See sec. 6662(b)(1), (2), (3), (6). The RAR does not explicitly state, in the text above or elsewhere, whether the IRS was asserting one or more of these bases in particular or was asserting all four as alternative bases for the 20% penalty.

The schedule had a space in which the RA could have asserted a penalty, at a rate of 40%, attributable to one or more of the following: (1) gross valuation misstatement, (2) nondisclosed transaction lacking economic substance, or (3) undisclosed foreign financial assets. See sec. 6662(h), (i), and (j). However, the underpayment to which any 40% penalty would be applied was listed as zero, and the amount of the 40% penalty was listed as zero. There is no indication anywhere in the RAR that a 40% penalty was being asserted as an alternative to the 20% penalty.

The Letter 5153 gave petitioner three options: (1) agree to the adjustments in the RAR; (2) execute a Form 872, Consent to Extend the Time to Assess Tax, if he wished to have the IRS Office of Appeals (Appeals) review the case; or (3) decline the first two options. If petitioner declined the first two options, the Letter 5153 advised that the IRS would issue him a notice of deficiency enabling him to petition this Court for redetermination of the deficiency and the penalty.

On January 14, 2015—the same day on which he mailed the Letter 5153—the RA completed work on a Civil Penalty Approval Form. In the box captioned "Reasons for Assertion of Penalty(s)," the following text appears in typed form: "Original tax due on return was $54,999. Tax per examination is $578,377. A substantial understatement penalty should apply." Immediately following that text the following words appear in handwritten form: "and has been proposed." The record does not disclose who added those words. On page 2 the RA checked "yes" for the substantial understatement penalty. He checked "no" for "negligence," "section 6662(b) other accuracy related [penalty]," and "alternative penalty position."

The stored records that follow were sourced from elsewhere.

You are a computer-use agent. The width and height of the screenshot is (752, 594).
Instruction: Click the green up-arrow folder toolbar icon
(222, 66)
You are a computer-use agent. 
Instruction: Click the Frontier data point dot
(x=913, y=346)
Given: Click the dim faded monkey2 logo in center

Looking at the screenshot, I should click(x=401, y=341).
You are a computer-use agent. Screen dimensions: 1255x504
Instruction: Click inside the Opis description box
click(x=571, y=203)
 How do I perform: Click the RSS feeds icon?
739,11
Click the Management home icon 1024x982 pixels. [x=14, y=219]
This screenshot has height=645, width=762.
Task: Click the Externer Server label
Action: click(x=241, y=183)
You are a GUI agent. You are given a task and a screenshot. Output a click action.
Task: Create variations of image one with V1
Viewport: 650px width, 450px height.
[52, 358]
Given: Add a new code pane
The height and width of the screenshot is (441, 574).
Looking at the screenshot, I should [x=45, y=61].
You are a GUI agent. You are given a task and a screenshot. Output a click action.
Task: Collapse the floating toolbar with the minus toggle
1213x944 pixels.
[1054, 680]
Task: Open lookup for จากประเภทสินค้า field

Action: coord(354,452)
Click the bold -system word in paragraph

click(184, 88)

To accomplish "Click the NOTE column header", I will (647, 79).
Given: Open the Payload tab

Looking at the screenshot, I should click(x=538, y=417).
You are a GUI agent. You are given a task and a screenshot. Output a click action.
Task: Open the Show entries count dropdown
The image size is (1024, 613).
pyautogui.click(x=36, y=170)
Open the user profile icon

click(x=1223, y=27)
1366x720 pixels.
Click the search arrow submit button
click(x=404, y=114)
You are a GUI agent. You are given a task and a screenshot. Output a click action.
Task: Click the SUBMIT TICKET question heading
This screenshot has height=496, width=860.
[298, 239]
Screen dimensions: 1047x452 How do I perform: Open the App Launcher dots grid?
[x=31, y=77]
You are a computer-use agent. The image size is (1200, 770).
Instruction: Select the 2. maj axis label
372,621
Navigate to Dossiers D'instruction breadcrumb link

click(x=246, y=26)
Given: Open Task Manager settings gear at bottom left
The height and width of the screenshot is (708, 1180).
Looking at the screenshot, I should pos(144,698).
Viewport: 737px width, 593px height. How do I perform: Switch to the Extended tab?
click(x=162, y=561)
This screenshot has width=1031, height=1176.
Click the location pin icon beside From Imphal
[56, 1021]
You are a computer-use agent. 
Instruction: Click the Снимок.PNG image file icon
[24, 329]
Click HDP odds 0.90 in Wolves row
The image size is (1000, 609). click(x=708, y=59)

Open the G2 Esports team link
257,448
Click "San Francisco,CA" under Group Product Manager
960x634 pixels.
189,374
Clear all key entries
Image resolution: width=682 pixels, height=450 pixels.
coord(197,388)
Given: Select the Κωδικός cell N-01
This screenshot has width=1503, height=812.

Petitioner did not agree to the adjustments in the RAR and did not agree to extend the period of limitations by executing Form 872. On January 28, 2015, the RA accordingly closed the case. The following day his then-immediate supervisor, Group Manager Mead, signed the Civil Penalty Approval Form authorizing the assertion of a 20% penalty for a substantial understatement of income tax.

On May 1, 2015, the RA prepared a memo for IRS Chief Counsel Attorney Brandon Keim. The memo notes that "[s]ection 6662(i) increases the accuracy-related penalty from 20% to 40% for any portion of an underpayment that is attributable to a `nondisclosed noneconomic substance transaction' if the relevant facts * * * are not adequately disclosed in the return." The memo recites that petitioner disclosed no facts about the captive insurance arrangement on FIRM's return or on his individual return. The memo accordingly recommends that "a 40% penalty is appropriate for any portion of the underpayment attributable to the abusive captive insurance company transactions."

This memo does not refer specifically to petitioner's 2011 tax year, but it was in petitioner's 2011 administrative file. The RA signed the memo and dated his signature May 1, 2015. The RA's then-immediate supervisor, Acting Group Manager Pringle, also signed the memo, but his signature was not dated. The RA and Mr. Pringle both averred in sworn declarations that, to the best of their recollections, Mr. Pringle signed the memo on May 1, 2015.

On May 6, 2015, the IRS issued to petitioner the notice of deficiency at issue in this case. The income adjustments determined in the notice were substantially similar to those asserted in the RAR.2 The notice determined a "40% section 6662(b)(6) penalty," stating as follows:

It is determined that all of the underpayment of tax is a disallowance of claimed tax benefits by reason of a transaction lacking economic substance * * *. It also is determined that all of the underpayment of tax is attributable to one or more nondisclosed noneconomic substance transactions. Consequently, there is added to the tax an amount equal to 40% of such underpayment.

As alternatives, the notice determined a 20% penalty based on negligence or a substantial understatement of income tax.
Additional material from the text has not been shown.